Fuori la guerra dalla storia

Dieci anni fa la coalizione dei guerrafondai invadeva l’Iraq scatenando una atroce guerra di occupazione, osteggiata in tutto il mondo. Il 9 Aprile 2003 le forze angloamericane entravano a Baghdad occupando militarmente il territorio iracheno; il 15 Aprile 2003 il parlamento italiano approvava l’invio in Iraq di una missione di 3000 uomini che si metteva a disposizione delle forze d’occupazione angloamericane. La copertura mediatica fu totale; le istituzioni internazionali finsero di credere alle bugie di Bush e di Blair, confezionate dai servizi segreti, sul pericolo militare iracheno, sulle “armi di distruzione di massa” in possesso di quel paese; i petrolieri finanziarono l’impresa, e altri eserciti di mercenari prezzolati, di managers d’assalto, di rapinatori organizzati, fecero in breve dell’Iraq una terra disastrata e desertificata, depredata delle sue risorse, corrotta fino al midollo, con un potere fantoccio, ed oggi sempre più vicino all’Iran. Le attuali macerie irachene ci dicono che quella guerra fu la solita sporca guerra imperialista messa in piedi dai padroni del mondo, foraggiata dalle industrie di armamenti e dalle multinazionali del petrolio, che ha lasciato molti più problemi di quanti non ne abbia voluto risolvere, ma che ha assolto fino in fondo alla sua missione di ridare fiato all’economia statunitense e alle imprese del settore militare occidentali. Ma oggi nessuno può dire che quella guerra sia finita; nessuno è in grado di disegnare una mappa della democrazia irachena: lotte fra clan ed etnie, tra bande rivali, tra gruppi religiosi, stermini di massa ed attentati, il tutto con il coinvolgimento delle forze di occupazione, sono il quotidiano sopravvivere del popolo iracheno.

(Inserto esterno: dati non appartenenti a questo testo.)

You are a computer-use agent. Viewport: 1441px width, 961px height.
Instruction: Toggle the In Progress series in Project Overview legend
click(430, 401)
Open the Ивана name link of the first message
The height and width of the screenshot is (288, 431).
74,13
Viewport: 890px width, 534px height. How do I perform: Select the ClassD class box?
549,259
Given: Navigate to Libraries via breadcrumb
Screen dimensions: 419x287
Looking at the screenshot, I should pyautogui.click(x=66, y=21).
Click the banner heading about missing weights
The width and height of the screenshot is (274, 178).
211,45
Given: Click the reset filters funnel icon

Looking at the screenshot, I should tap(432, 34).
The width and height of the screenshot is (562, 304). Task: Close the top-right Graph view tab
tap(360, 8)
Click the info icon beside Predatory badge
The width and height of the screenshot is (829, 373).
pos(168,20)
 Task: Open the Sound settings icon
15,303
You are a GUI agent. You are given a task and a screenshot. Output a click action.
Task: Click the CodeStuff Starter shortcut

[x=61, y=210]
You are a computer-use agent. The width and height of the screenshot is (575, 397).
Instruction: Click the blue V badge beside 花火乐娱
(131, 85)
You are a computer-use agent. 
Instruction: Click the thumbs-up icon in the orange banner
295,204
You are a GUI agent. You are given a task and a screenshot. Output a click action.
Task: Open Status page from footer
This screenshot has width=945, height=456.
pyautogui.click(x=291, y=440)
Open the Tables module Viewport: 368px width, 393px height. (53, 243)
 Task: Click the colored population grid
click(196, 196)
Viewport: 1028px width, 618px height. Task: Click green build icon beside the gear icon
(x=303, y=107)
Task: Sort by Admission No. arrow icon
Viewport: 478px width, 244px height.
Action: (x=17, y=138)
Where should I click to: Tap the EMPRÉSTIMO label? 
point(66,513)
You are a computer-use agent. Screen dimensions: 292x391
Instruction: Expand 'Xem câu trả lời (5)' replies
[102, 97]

Là vicino, in Afghanistan si combatte ancora; il 2001 non è mai terminato; stati come l’Italia conducono la loro missione di guerra senza neanche più comprenderne i già fraudolenti perché: l’unico perché ci porta al solito foraggiamento della macchina militare. Ma è sempre il Medio Oriente, come pure l’Africa il terreno della guerra infinita che insanguina intere generazioni da decenni; Israele ha tratto giovamento da questo clima di allerta costante, potenziando il proprio arsenale e portando avanti i suoi progetti di annessione di territori palestinesi e di segregazione annientamento e del popolo resistente di Palestina.
Se la Corea del Nord ci ricorda che c’è anche un’altra area del Pianeta in cui la seconda guerra mondiale non può considerarsi cessata, il processo di militarizzazione della Sicilia, con la costruzione del MUOS a Niscemi, con la trasformazione di Sigonella in capitale mondiale dei droni, con il potenziamento di tutte le strutture militari NATO-amerikane, continua senza sosta. Le guerra del corno d’Africa o del Ciad si combattono a partire dalla Sicilia, così come si è combattuta la feroce guerra di aggressione alla Libia. Ovunque macerie, sangue, desertificazione, in nome della democrazia. Ma le bombe democratiche ci hanno solo regalato regimi clientelari e corrotti, integralismi e arretramenti culturali e sociali, e hanno ricacciato indietro di cent’anni la storia di quei paesi.
Oggi, dunque, la guerra è il principale sistema di regolazione dei conflitti fra le nazioni e gli Stati, ma questa regolazione è imposta dal più forte, dalla potenza che da sola supera tutte le altre, da quella che ha puntato tutto sulla forza militare, provocando gravi crisi economiche al suo interno e a livello internazionale, dalle quali tenta di uscire con nuove guerre, nuove depredazioni, nuove arroganze, scaricando sui popoli più deboli, sui continenti terre di rapina, e sugli stati-servi disseminati per il Mondo, di cui l’Italia è sicuramente uno dei più fedeli, gli effetti del conseguente collasso economico.
Le tecnologizzazione della guerra, ormai in stato avanzato, ci dimostra la volontà dei suoi assertori, di proseguire su questa strada per tutto il corso del secolo; la smilitarizzazione della Sicilia, a partire dalla mancata costruzione del MUOS a Niscemi e dallo smantellamento della base NRTF n.8 della Marina militare statunitense, può avere un ruolo di invertitore di rotta. I popoli devono poter decidere della propria vita, la guerra deve uscire dalla storia, assieme agli Stati e ai poteri che ne sono genitori.